Feature Weighting

Algorithms for assessing the quality of features.

Classifier-derived methods

See classification.

Iterative RELIEF (I-RELIEF)

class mlpy.Irelief(T=1000, sigma=1.0, theta=0.001)

Iterative RELIEF for Feature Weighting.

Example:

>>> from numpy import *
>>> from mlpy import *
>>> x = array([[1.1, 2.1, 3.1, -1.0],  # first sample
...            [1.2, 2.2, 3.2, 1.0],   # second sample
...            [1.3, 2.3, 3.3, -1.0]]) # third sample
>>> y = array([1, 2, 1])               # classes
>>> myir = Irelief()                   # initialize irelief class
>>> myir.weights(x, y)                 # compute feature weights
array([ 0.,  0.,  0.,  1.])

Initialize the Irelief class.

Input

  • T - [integer] (>0) max loops
  • sigma - [float] (>0.0) kernel width
  • theta - [float] (>0.0) convergence parameter
weights(x, y)

Return feature weights.

Input

  • x - [2D numpy array float] (sample x feature) training data
  • y - [1D numpy array integer] (two classes) classes

Output

  • fw - [1D numpy array float] feature weights
exception mlpy.SigmaError

Sigma Error

Sigma parameter is too small.

Feature Weighting/Selection Yijun Sun08

A feature weighting/selection algorithm described in [Sun08].

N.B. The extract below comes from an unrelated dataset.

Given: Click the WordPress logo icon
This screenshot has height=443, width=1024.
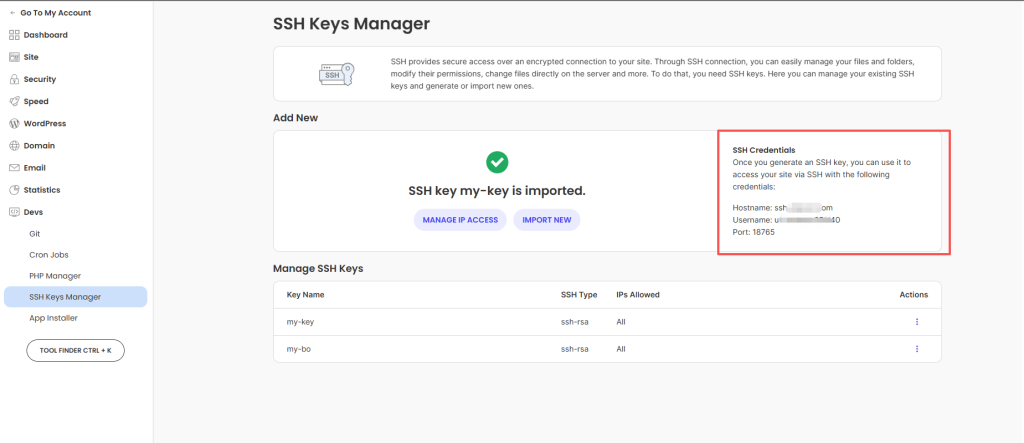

class mlpy.FSSun(T=1000, sigma=1.0, theta=0.001, lmbd=1.0, eps=0.001, alpha0=1.0, c=0.01, rho=0.5, debug=False)

Sun Algorithm for feature weighting/selection

Initialize the FSSun class

Parameters:
T : int (> 0)

max loops

sigma : float (> 0.0)

kernel width

theta : float (> 0.0)

convergence parameter

lmbd : float

regularization parameter

eps : float (0 < eps << 1)

termination tolerance for steepest descent method

alpha0 : float (> 0.0)

initial step length (usually 1.0) for line search

c : float (0 < c < 1/2)

costant for line search

rho : flaot (0 < rho < 1)

alpha coefficient for line search

New in version 2.1.0.

weights(x, y)

Compute the feature weights

Parameters:
x : 2d ndarray float (samples x feats)

training data

y : 1d ndarray integer (-1 or 1)

classes

Returns:
fw : 1d ndarray float

feature weights

Attributes:
FSSun.loops : int

number of loops

Raises:
ValueError

if classes are not -1 or 1

SigmaError

if sigma parameter is too small

Discrete Wavelet Transform based (DWT)

class mlpy.Dwt(specdiff='rpv')

Discrete Wavelet Transform (DWT).

Example:

>>> import numpy as np
>>> import mlpy
>>> xtr = np.array([[1.0, 2.0, 3.1, 1.0],  # first sample
...                 [1.0, 2.0, 3.0, 2.0],  # second sample
...                 [1.0, 2.0, 3.1, 1.0]]) # third sample
>>> ytr = np.array([1, -1, 1])             # classes
>>> mydwt = mlpy.Dwt()                   # initialize dwt class
>>> mydwt.weights(xtr, ytr)              # compute weights on training data
array([ -2.22044605e-14,  -2.22044605e-14,   6.34755463e+00,  -3.00000000e+02])

Initialize the Dwt class.

Input

  • specdiff - [string] spectral difference method (‘rpv’, ‘arpv’, ‘crpv’)
weights(x, y)

Return ABSOLUTE feature weights.

Parameters:
x : 2d ndarray float (samples x feats)

training data

y : 1d ndarray integer (-1 or 1)

classes

Returns:
fw : 1d ndarray float

feature weights

[Sun07]Yijun Sun. Iterative RELIEF for Feature Weighting: Algorithms, Theories, and Applications. IEEE Trans. Pattern Anal. Mach. Intell. 29(6): 1035-1051, 2007.
[Sun08]Yijun Sun, S. Todorovic, and S. Goodison. A Feature Selection Algorithm Capable of Handling Extremely Large Data Dimensionality. In Proc. 8th SIAM International Conference on Data Mining (SDM08), pp. 530-540, April 2008.
[Subramani06]P Subramani, R Sahu and S Verma. Feature selection using Haar wavelet power spectrum. In BMC Bioinformatics 2006, 7:432.